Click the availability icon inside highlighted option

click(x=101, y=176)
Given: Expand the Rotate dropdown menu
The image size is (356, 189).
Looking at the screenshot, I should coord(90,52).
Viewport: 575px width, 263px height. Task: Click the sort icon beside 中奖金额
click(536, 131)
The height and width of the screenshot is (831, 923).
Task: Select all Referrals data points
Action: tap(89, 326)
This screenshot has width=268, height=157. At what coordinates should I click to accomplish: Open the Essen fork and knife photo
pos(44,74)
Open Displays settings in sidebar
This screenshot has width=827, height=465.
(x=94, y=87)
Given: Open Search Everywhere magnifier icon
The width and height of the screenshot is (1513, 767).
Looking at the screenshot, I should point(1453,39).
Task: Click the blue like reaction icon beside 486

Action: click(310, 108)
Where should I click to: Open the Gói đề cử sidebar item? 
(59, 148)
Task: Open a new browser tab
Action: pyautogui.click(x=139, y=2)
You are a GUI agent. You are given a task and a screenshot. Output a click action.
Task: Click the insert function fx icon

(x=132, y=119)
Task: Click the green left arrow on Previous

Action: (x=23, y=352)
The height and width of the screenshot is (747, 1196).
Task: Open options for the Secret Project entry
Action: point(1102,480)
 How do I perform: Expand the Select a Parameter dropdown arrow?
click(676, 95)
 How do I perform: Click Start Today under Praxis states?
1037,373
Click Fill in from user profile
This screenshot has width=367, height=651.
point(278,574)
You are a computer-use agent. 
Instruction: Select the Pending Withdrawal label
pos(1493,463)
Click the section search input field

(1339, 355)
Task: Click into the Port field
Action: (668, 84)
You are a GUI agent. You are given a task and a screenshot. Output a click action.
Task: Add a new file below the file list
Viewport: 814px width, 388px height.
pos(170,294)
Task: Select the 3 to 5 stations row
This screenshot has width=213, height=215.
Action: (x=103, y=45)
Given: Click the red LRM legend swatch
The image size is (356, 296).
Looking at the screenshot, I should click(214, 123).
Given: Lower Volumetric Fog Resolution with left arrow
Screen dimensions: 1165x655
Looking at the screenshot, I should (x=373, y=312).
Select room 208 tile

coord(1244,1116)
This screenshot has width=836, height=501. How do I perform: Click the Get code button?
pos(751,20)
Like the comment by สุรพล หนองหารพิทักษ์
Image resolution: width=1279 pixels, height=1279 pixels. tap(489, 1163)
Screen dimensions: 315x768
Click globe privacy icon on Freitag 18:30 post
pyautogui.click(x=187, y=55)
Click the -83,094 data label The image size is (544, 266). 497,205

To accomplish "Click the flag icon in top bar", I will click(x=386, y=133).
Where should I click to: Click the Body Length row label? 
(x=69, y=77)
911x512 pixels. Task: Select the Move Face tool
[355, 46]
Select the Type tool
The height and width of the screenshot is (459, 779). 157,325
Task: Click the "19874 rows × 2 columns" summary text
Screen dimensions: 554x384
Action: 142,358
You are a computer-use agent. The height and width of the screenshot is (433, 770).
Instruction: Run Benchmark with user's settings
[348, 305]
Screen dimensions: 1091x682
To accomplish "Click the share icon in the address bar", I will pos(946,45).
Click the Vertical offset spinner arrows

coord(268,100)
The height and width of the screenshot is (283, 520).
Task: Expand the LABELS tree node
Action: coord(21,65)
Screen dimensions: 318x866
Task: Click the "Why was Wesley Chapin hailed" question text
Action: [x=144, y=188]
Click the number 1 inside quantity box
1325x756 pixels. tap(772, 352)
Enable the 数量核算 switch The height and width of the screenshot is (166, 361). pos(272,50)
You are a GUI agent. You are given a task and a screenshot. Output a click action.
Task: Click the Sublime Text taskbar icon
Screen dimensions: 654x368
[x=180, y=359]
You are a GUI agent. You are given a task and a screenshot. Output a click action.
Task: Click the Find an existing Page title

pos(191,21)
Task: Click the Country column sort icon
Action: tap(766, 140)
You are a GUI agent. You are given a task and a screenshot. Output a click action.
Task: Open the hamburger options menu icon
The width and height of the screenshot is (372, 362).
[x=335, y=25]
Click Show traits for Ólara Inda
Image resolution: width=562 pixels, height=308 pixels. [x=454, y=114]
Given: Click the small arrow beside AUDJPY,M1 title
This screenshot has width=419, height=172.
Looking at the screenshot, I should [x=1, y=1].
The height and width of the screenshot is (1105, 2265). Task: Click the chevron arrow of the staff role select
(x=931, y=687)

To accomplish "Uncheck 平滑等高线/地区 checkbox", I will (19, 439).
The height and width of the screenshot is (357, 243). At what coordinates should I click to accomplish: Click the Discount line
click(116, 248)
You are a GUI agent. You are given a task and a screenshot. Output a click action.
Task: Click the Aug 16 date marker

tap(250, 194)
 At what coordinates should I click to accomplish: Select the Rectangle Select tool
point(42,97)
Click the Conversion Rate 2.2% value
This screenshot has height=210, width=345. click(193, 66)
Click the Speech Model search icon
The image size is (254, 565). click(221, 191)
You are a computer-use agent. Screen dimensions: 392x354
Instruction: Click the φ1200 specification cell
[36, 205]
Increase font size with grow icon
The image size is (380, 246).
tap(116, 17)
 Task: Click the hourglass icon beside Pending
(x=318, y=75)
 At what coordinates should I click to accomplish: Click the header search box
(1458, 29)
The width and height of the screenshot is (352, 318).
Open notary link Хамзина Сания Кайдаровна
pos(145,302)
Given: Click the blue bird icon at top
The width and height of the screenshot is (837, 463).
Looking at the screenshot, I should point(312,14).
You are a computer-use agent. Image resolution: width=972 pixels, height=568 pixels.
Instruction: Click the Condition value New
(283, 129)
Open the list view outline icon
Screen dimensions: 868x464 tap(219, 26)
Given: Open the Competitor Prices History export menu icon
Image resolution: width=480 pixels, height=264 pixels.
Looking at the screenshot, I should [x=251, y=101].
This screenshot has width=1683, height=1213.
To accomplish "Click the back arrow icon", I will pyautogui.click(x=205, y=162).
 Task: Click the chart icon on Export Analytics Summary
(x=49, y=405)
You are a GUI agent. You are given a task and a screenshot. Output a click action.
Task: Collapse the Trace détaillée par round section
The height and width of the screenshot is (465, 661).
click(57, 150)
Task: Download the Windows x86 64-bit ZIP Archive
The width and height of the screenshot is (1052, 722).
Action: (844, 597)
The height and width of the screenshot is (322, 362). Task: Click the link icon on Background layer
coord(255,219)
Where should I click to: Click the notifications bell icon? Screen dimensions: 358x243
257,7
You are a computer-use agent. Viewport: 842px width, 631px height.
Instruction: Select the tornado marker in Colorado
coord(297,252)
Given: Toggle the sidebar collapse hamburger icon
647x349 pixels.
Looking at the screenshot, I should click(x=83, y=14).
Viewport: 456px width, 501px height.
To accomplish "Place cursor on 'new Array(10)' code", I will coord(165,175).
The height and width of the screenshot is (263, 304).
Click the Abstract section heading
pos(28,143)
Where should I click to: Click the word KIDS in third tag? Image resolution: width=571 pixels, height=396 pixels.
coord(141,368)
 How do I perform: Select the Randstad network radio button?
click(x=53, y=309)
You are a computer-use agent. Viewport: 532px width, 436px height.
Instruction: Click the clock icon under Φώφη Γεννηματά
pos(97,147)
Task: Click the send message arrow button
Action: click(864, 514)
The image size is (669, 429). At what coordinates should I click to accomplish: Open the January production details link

> WHAT YOU NEED TO DO
Show each line of the records that contains the word "left".

> EXERCISE ANSWER
Task: Click the green left arrow on Previous
Given: Lower Volumetric Fog Resolution with left arrow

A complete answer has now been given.